Given problem 1: Which lines in the listing below contain the word "orange"? Gather every such line and copy each one in full; case counts.

Document segment:
┄┄┄┄┄┄
Welcome to my blog interviews with novelists, poets, short story authors, scriptwriters, biographers, agents, publishers and more. Today’s is with feminist historical novelist Emma Rose Millar. A list of interviewees (blogged and scheduled) can be found here. If you like what you read, please do go and investigate further.
Morgen: Hello, Emma. Please tell us something about yourself, where you’re based, and how you came to be a writer.
Emma: I’m a single mom and I live in the Midlands, England, with my son. I used to love creative writing as a child – I was always writing and my ambition was to one day become a published author, but as I got older I became more and more inhibited about it and finally stopped writing altogether. Around the time I had my son I had a lot of personal problems, and I started doing a piece of creative writing to help me get my feelings out, and it somehow turned into a novel. Since then I haven’t looked back and have rediscovered my passion for writing. I can’t imagine ever giving it up now.
Morgen: What genre do you generally write and have you considered other genres?
Emma: I write mostly feminist historical fiction, but sometimes I have included other elements like romance, fantasy and horror. I like to try and put my own spin on a genre.
Morgen: What have you had published to-date? Do you write under a pseudonym?
Emma: My first novel, ‘Strains from an Aeolian Harp’ was published on November 2nd 2012. It’s set in the 1920s and 30s and is about a woman who falls in love with the wrong type of man. It’s a dark tale of domestic violence and opium addiction and of a man who can’t let go of his past, but also a story of courage and hope which I hope people will identify with. I have also had two short stories published in an anthology called Sunkissed by Freya Publications; ‘Five Guns Blazing’ which is a story of piracy full of lots of exciting twists and turns and ‘The Ballad of Iska and Marikit’, based on an ancient legend from the Philippines.
Morgen: Are your books available as eBooks? Do you read eBooks or is it paper all the way?
Emma: My novel and the anthology are both available on kindle and in paperback. I don’t know much about e-books; I’m a bit old fashioned when it comes to technology. I like to be able to hold a paper book, and my bookshelves at home are heaving.
Morgen: Mine too, and I have both formats. Do you have a favourite of your books or characters? If any of your books were made into films, who would you have as the leading actor/s?
Emma: I really enjoyed writing ‘Five Gun’s Blazing’. The story is based on real-life pirates Anne Bonny, Mary Read and John Rackham. I loved doing all the research into 18th century pirates, a subject which I had never really been interested before. John Rackham was a fascinating character. In the story I have portrayed him as a romantic hero, a kind of gentleman-highwayman of the seas. I’d love to go to the Caribbean and visit all his hideouts. Writing the story gave me a much-needed break; it was much more upbeat than ‘Strains from an Aeolian Harp’, which is very murky in places. If any of my stories were made into films I would have to cast Johnny Depp – I’m completely in love with him.
┄┄┄┄┄┄
Given problem 2:
Answer these questions on the interview with Emma Rose Millar above:
(a) On what date was her first novel, 'Strains from an Aeolian Harp', published?
(b) What is the name of the anthology that holds her two short stories, and who published it?
(c) Which actor would she cast if any of her stories were made into films?
┄┄┄┄┄┄
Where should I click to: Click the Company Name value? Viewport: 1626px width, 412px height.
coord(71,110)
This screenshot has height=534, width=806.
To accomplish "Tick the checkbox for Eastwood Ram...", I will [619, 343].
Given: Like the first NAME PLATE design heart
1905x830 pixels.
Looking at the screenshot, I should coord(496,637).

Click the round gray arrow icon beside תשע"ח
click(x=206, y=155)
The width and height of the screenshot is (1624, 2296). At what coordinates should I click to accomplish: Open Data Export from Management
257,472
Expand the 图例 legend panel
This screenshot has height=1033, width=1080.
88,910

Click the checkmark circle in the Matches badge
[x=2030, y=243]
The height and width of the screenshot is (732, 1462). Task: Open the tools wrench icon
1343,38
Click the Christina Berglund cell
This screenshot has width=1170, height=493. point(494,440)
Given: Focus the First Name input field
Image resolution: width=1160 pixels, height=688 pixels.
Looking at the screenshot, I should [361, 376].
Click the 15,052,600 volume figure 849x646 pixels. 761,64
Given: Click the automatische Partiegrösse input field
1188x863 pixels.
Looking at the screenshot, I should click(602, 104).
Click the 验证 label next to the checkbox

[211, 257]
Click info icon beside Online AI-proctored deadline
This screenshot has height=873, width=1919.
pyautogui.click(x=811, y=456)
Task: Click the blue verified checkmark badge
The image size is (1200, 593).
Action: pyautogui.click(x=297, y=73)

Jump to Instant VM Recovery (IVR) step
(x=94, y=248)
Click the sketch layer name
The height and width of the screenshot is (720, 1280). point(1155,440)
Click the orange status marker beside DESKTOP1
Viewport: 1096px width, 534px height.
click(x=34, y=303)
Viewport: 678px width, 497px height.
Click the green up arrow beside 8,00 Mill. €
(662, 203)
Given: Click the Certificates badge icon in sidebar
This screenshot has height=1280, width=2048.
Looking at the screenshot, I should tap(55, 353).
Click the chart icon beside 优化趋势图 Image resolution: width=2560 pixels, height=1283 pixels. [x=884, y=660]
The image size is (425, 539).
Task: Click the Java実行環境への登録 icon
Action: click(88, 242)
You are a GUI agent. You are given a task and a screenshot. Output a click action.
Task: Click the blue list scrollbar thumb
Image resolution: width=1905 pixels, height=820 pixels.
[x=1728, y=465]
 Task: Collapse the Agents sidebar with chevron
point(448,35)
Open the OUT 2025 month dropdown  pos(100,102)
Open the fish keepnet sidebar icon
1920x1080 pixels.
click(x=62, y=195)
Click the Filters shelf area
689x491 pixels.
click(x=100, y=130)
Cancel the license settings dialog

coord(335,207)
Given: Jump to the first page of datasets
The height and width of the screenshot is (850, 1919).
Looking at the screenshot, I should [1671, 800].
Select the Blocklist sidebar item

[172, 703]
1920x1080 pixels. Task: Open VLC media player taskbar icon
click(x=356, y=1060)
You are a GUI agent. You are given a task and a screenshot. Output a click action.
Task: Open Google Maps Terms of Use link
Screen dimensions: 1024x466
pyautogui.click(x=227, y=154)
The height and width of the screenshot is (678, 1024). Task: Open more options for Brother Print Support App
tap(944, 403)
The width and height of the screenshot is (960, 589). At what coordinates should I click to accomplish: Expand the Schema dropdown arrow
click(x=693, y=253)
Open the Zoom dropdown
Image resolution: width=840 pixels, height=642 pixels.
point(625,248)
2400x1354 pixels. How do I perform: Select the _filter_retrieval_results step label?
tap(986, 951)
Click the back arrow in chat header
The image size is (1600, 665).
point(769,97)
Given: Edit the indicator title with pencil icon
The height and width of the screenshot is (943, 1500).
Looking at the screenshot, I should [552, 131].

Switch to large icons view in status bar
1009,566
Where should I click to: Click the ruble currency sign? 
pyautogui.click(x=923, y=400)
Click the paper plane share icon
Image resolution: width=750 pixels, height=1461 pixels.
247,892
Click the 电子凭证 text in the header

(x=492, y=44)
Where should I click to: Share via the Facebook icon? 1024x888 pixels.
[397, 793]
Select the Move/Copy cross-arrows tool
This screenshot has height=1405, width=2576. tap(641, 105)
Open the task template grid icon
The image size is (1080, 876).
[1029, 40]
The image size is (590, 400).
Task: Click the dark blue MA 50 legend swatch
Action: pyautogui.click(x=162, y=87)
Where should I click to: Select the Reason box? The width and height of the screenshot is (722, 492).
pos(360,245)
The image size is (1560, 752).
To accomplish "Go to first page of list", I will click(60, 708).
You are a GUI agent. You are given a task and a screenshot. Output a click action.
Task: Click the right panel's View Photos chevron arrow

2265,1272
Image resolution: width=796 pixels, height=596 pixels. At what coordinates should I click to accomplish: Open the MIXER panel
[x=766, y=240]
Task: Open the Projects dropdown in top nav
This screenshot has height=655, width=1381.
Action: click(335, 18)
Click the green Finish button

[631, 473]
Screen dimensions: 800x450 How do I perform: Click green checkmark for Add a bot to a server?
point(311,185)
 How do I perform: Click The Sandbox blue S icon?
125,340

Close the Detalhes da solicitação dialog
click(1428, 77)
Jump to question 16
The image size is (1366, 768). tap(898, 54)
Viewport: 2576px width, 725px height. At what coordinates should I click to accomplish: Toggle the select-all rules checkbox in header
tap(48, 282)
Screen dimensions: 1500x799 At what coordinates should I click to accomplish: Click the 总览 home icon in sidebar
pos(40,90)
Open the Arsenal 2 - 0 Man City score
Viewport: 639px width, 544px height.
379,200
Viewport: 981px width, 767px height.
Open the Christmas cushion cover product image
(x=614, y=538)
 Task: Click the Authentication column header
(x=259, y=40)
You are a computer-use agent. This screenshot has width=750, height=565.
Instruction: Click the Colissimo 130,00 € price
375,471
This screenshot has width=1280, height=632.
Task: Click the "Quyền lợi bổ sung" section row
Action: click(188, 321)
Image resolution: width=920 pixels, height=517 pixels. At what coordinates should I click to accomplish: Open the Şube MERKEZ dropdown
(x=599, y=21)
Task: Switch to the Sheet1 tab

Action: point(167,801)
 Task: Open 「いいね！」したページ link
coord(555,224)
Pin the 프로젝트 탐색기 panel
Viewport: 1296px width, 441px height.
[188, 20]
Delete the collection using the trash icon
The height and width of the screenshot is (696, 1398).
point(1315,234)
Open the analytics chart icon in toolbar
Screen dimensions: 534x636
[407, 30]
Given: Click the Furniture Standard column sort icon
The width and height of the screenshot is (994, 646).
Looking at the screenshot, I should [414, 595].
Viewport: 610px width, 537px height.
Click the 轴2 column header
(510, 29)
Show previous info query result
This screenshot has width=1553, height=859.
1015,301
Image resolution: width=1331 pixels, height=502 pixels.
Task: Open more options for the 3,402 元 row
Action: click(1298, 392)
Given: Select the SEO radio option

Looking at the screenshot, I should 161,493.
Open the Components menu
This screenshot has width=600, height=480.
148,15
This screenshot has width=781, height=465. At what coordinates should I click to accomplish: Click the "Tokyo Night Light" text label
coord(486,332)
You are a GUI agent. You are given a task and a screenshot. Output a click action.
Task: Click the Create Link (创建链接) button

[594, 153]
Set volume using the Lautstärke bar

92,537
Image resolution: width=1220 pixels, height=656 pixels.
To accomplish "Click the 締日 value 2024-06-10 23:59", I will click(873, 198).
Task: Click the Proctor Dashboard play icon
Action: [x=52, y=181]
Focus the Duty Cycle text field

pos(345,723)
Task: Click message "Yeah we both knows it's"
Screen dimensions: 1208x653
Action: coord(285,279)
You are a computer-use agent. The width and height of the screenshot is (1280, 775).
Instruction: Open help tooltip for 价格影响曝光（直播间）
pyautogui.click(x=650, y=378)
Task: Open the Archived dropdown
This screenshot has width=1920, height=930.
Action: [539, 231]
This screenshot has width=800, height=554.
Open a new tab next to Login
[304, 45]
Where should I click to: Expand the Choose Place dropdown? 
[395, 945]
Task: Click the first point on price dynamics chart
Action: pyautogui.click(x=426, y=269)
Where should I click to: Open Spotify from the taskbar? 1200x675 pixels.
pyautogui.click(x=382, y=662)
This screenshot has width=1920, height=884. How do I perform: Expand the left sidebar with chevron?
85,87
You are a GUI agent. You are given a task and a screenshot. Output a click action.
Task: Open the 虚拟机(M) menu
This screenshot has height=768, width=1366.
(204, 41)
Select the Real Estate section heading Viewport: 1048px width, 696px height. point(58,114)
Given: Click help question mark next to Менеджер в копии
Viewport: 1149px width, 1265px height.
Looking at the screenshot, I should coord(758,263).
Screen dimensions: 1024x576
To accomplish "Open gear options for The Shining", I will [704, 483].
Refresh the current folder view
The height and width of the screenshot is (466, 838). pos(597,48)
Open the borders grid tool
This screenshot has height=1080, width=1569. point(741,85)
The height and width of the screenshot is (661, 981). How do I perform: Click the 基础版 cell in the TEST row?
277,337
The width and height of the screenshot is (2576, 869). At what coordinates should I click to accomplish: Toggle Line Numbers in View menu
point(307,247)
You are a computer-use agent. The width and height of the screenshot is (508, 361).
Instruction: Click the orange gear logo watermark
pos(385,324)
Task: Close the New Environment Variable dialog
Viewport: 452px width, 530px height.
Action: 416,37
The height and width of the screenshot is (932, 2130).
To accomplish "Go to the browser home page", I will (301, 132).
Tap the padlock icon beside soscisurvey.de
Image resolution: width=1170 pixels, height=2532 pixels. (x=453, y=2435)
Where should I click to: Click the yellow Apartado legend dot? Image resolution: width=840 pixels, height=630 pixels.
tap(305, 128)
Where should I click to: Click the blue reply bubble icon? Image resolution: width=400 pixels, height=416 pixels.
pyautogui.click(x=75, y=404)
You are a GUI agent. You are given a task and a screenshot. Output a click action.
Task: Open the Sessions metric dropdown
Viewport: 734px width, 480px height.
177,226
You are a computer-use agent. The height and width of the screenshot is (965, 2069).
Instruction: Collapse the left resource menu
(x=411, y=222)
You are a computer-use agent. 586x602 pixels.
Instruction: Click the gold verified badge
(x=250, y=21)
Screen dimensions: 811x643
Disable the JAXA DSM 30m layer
┄┄┄┄┄┄
Correct output 1:
Click the orange status marker beside DESKTOP1
Instruction: Click the orange gear logo watermark

Correct output 2:
(a) November 2nd 2012
(b) Sunkissed, by Freya Publications
(c) Johnny Depp